-- Information given follows --

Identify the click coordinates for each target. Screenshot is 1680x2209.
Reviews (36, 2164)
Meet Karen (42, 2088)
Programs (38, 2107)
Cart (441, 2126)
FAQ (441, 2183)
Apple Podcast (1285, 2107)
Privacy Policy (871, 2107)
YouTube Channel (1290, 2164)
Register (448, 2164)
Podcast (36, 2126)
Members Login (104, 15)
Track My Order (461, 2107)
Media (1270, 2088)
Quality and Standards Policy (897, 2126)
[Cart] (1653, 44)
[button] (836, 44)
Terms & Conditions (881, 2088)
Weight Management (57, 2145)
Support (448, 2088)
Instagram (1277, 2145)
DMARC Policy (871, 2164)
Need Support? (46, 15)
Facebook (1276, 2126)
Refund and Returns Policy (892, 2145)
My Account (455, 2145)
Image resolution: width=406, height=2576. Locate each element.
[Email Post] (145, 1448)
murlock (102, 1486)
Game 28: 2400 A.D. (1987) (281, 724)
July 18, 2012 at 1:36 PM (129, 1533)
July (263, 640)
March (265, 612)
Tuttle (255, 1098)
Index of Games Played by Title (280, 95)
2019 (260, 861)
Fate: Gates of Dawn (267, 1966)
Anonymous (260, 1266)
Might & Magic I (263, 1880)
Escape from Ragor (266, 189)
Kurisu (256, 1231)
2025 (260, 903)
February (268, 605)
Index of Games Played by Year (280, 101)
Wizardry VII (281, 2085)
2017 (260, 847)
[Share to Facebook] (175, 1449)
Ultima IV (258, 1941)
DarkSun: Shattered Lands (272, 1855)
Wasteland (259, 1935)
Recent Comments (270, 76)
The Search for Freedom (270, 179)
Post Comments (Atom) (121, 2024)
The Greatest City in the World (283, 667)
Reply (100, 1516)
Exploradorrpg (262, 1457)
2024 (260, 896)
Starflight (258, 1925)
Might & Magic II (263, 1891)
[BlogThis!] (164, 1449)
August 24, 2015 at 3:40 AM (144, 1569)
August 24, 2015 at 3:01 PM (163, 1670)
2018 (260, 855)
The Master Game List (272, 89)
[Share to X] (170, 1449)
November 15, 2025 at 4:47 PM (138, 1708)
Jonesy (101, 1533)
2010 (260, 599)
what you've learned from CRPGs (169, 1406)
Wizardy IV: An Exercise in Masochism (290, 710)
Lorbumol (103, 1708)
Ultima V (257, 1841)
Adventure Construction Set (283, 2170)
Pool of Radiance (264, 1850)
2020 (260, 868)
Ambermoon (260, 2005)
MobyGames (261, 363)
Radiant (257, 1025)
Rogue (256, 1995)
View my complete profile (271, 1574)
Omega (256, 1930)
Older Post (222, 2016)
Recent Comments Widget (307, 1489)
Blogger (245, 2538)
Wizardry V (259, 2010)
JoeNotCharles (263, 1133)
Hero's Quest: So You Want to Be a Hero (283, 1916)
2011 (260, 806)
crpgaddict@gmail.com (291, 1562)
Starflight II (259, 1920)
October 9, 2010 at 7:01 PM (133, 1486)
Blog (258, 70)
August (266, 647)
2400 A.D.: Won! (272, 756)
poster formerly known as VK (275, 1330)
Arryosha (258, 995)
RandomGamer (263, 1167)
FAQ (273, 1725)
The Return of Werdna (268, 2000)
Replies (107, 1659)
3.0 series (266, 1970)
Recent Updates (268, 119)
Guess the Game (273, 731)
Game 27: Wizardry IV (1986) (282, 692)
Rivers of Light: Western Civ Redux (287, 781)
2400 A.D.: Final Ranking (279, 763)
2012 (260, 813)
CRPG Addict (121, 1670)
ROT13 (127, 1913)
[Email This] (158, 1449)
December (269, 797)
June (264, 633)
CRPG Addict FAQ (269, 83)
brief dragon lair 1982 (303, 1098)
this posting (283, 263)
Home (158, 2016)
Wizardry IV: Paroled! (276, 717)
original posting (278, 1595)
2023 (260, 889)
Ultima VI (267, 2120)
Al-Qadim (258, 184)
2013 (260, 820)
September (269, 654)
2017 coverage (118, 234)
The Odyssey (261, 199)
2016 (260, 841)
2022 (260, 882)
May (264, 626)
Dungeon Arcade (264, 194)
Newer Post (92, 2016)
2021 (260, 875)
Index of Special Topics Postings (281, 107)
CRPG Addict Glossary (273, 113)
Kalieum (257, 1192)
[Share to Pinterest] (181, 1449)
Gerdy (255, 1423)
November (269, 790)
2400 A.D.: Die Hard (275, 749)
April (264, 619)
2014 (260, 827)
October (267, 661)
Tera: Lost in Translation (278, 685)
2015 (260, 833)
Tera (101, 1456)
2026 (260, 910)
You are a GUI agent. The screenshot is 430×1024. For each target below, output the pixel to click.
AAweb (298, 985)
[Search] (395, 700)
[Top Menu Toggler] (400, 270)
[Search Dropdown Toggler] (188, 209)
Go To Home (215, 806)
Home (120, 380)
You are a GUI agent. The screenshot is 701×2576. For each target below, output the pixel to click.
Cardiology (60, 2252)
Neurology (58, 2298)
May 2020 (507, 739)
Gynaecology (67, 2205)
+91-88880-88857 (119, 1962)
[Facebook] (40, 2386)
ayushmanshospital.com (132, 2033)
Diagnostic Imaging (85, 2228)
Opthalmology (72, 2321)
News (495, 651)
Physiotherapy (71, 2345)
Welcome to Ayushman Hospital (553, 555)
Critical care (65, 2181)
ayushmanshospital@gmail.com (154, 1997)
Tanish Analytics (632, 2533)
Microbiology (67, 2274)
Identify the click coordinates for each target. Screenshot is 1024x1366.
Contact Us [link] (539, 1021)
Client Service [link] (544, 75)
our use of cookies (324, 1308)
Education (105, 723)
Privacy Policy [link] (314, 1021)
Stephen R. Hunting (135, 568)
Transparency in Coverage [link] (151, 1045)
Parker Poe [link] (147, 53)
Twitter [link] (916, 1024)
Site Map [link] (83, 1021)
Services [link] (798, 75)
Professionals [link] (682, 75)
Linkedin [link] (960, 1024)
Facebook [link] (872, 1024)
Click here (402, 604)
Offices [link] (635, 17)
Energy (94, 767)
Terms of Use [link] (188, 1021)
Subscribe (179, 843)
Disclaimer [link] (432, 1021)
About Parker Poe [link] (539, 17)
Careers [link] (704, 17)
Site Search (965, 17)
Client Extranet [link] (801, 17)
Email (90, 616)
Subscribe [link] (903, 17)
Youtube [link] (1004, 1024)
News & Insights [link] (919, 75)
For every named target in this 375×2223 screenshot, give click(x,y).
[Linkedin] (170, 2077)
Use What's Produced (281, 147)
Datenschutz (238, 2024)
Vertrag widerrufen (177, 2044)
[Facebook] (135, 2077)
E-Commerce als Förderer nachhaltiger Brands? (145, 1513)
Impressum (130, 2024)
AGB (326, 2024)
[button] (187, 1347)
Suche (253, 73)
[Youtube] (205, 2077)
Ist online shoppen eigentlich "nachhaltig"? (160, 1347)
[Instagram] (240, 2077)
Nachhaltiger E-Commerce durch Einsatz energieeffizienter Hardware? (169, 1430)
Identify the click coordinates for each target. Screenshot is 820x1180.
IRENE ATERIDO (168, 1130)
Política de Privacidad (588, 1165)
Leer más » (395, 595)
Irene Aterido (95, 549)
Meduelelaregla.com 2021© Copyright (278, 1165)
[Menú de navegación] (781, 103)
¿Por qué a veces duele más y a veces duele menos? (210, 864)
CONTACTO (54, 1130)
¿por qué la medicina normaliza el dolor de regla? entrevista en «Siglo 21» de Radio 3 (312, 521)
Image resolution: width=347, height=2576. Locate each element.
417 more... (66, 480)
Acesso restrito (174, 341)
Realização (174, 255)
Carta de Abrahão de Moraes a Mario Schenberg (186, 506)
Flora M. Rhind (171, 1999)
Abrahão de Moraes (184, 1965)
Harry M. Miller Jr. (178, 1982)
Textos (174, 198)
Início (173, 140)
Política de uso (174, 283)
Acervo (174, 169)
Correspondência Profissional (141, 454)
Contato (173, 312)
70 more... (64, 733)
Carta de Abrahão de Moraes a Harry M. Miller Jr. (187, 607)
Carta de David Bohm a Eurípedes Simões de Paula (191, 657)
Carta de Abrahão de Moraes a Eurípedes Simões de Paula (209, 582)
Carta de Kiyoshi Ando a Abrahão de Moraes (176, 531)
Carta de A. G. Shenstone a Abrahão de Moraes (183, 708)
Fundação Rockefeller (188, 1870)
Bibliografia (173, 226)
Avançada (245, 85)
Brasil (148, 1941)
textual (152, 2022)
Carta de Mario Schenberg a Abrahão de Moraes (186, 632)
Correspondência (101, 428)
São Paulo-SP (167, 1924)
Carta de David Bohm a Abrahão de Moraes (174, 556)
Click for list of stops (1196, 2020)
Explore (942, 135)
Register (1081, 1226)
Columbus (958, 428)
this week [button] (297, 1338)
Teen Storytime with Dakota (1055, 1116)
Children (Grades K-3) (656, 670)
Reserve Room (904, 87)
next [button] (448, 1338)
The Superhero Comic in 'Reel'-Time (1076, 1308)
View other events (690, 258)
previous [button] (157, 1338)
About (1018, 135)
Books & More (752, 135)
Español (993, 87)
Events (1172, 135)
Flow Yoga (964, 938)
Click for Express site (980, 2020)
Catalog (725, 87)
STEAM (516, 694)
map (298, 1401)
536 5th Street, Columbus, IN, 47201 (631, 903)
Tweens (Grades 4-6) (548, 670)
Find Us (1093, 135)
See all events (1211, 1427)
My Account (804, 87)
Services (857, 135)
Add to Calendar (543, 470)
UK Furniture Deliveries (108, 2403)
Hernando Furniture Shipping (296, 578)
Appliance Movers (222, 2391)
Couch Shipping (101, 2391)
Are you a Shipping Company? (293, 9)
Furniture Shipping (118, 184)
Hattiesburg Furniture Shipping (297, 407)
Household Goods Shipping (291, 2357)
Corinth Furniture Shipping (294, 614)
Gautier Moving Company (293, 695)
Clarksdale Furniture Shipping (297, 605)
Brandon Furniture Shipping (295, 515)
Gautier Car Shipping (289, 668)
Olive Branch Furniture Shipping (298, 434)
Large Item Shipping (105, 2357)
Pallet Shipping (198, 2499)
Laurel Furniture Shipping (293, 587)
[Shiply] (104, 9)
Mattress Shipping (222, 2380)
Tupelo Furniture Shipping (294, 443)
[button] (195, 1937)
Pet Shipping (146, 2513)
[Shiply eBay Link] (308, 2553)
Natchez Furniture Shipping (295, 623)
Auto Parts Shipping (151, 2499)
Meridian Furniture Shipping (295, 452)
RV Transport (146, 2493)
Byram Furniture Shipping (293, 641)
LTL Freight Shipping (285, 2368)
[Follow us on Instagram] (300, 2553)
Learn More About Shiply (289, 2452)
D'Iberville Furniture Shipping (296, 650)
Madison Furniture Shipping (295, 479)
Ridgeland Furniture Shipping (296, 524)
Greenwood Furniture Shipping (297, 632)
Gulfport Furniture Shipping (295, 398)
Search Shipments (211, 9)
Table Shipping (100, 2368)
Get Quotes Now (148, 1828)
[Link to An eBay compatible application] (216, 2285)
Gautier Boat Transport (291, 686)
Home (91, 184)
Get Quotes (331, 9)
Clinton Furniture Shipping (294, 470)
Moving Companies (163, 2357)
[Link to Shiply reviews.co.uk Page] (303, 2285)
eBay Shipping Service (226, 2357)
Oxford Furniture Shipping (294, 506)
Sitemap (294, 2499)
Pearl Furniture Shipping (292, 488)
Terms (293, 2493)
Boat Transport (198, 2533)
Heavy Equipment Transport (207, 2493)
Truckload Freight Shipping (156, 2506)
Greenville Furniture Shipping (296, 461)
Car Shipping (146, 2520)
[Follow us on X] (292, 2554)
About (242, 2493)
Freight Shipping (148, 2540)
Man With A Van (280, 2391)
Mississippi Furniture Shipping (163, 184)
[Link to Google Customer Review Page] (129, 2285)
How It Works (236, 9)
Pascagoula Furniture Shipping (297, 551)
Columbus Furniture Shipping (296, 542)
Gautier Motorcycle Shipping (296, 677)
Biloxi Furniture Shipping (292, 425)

-- Information given concluded --

Work request: Every line that holds the word "each" should be copied from the records above.

Answer box:
Identify the click coordinates for each target. Screenshot is 1680x2209.
Image resolution: width=406, height=2576. Locate each element.
You are a GUI agent. The screenshot is 430×1024. For each target below, output the pixel to click.
You are a GUI agent. The screenshot is 701×2576. For each target below, output the pixel to click.
Identify the click coordinates for each target. Screenshot is 1024x1366.
Identify the click coordinates for each target. Screenshot is 820x1180.
Image resolution: width=347, height=2576. Locate each element.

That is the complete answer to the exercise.